┌──

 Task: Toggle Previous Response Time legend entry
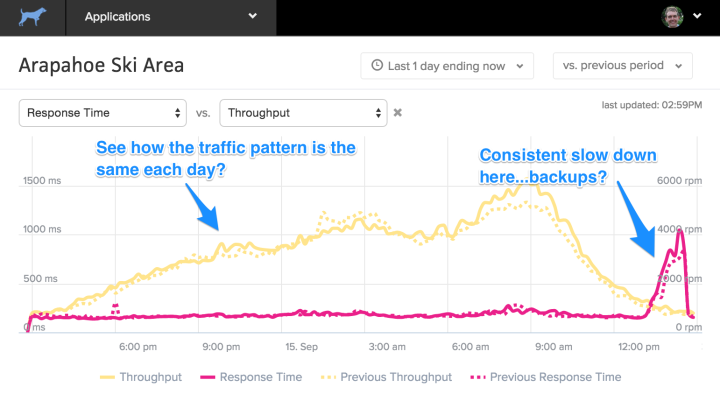tap(546, 377)
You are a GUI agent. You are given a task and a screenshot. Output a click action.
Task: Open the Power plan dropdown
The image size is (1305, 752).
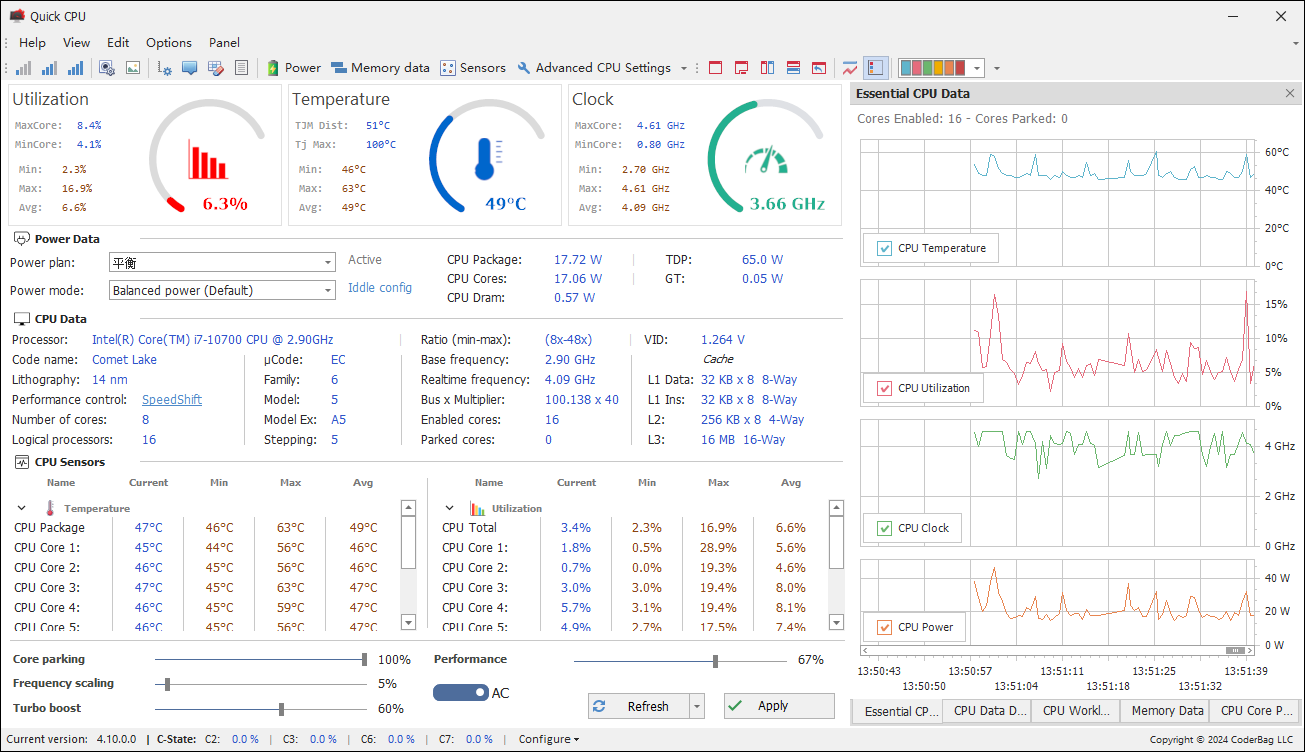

└──

**ACTIVITY**
Return each record above as it stands. Pictures stay out.

**WRITTEN REPLY**
 Task: Toggle Previous Response Time legend entry
tap(546, 377)
You are a GUI agent. You are given a task and a screenshot. Output a click action.
Task: Open the Power plan dropdown
The image size is (1305, 752).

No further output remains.